A la fin des années 1960, la concurrence internationale et la peur du déclassement transforment un populisme de gauche (rooseveltien, conquérant, égalitaire) en un “populisme” de droite faisant son miel de la crainte de millions d'ouvriers et d'employés d'être rattrapés par plus déshérités qu'eux. C'est alors que la question de l'insécurité resurgit. Elle va embourgeoiser l'identité de la gauche, perçue comme laxiste, efféminée, intellectuelle, et prolétariser celle de la droite, jugée plus déterminée, plus masculine, moins “naïve”. Cette métamorphose s'accomplit à mesure que l'inflation resurgit, que les usines ferment et que l'“élite”, jadis associée aux grandes familles de l'industrie et de la banque, devient identifiée à une “nouvelle gauche” friande d'innovations sociales, sexuelles et raciales.
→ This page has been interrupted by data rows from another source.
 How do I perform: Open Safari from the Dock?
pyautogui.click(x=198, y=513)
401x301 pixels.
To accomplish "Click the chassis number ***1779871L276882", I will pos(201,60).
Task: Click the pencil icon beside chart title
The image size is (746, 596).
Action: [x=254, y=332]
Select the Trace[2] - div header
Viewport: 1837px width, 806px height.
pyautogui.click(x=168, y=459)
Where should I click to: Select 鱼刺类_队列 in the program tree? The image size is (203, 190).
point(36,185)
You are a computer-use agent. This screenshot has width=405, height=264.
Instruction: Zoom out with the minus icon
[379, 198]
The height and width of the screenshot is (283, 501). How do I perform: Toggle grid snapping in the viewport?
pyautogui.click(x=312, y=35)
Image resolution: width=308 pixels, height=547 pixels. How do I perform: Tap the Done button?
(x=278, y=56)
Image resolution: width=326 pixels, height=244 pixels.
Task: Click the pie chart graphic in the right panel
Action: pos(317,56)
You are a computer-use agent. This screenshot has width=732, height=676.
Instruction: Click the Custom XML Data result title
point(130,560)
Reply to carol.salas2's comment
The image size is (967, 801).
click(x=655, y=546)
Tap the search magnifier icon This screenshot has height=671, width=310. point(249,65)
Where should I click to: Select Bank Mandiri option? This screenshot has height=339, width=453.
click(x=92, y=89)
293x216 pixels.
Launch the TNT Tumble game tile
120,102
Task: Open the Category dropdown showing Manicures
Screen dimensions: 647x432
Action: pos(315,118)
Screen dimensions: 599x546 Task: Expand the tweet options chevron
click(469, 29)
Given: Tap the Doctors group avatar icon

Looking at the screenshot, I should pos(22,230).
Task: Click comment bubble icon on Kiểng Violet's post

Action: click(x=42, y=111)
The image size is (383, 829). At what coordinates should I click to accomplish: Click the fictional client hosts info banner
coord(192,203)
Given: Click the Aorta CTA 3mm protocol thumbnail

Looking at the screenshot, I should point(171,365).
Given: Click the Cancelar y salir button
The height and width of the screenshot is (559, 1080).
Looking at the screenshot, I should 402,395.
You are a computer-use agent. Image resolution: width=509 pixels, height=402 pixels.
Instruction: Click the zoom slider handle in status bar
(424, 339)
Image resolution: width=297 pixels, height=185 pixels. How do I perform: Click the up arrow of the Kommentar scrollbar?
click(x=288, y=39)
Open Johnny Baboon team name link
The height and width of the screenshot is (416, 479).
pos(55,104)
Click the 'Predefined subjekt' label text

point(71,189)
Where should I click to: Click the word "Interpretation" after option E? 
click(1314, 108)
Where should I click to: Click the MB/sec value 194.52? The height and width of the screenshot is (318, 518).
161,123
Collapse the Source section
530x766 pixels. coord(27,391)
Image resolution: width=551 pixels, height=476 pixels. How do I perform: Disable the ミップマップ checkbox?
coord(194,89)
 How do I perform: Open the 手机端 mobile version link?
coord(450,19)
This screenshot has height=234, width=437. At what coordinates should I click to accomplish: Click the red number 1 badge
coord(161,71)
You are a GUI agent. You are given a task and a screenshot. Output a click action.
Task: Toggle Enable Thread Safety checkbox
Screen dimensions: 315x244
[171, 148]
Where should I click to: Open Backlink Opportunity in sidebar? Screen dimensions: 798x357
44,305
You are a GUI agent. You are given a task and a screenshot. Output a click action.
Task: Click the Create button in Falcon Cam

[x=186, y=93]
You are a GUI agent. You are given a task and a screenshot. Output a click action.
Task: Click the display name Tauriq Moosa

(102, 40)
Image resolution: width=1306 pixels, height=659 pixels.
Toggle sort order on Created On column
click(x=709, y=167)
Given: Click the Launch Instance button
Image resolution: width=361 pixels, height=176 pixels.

Les médias conservateurs n'ont plus qu'à se déchaîner contre une oligarchie radical-chic protégée d'une insécurité qu'elle conteste avec l'insouciance de ceux que cette violence épargne. Au reste, n'est-elle pas entretenue dans ses aveuglements par une ménagerie de juges laxistes, d'intellectuels jargonnants et autres boucs émissaires rêvés du ressentiment populaire ? “Progressistes en limousine” là-bas ; “gauche caviar” chez nous.

En tant que système de contrôle social, la réaction fonctionne parfaitement. Les deux adversaires se renforcent mutuellement : l’un se moque de l’autre ; et l’autre lui confère toujours plus de pouvoir. Ce système devrait faire le bonheur de toutes les classes dirigeantes du monde. Et il peut non seulement être poussé un peu plus loin, mais il le sera très certainement. Il y a toutes les bonnes raisons pour cela et la moindre n’est pas que les exigences culturelles du capitalisme moderne ne sont jamais remises en question. Pourquoi notre culture ne pourrait-elle aller de mal en pis si le fait de la faire empirer rend ceux qui lui nuisent de plus en plus riches ?

Un excellent bouquin qui fait un peu froid dans le dos, quand on considère ce qui a suivi sa publication… Entre la Hongrie de Orbán , le Brésil de Bolsonaro et la prochaine victoire de Marine (voir pire) en France.

Notes de lecture (intranet)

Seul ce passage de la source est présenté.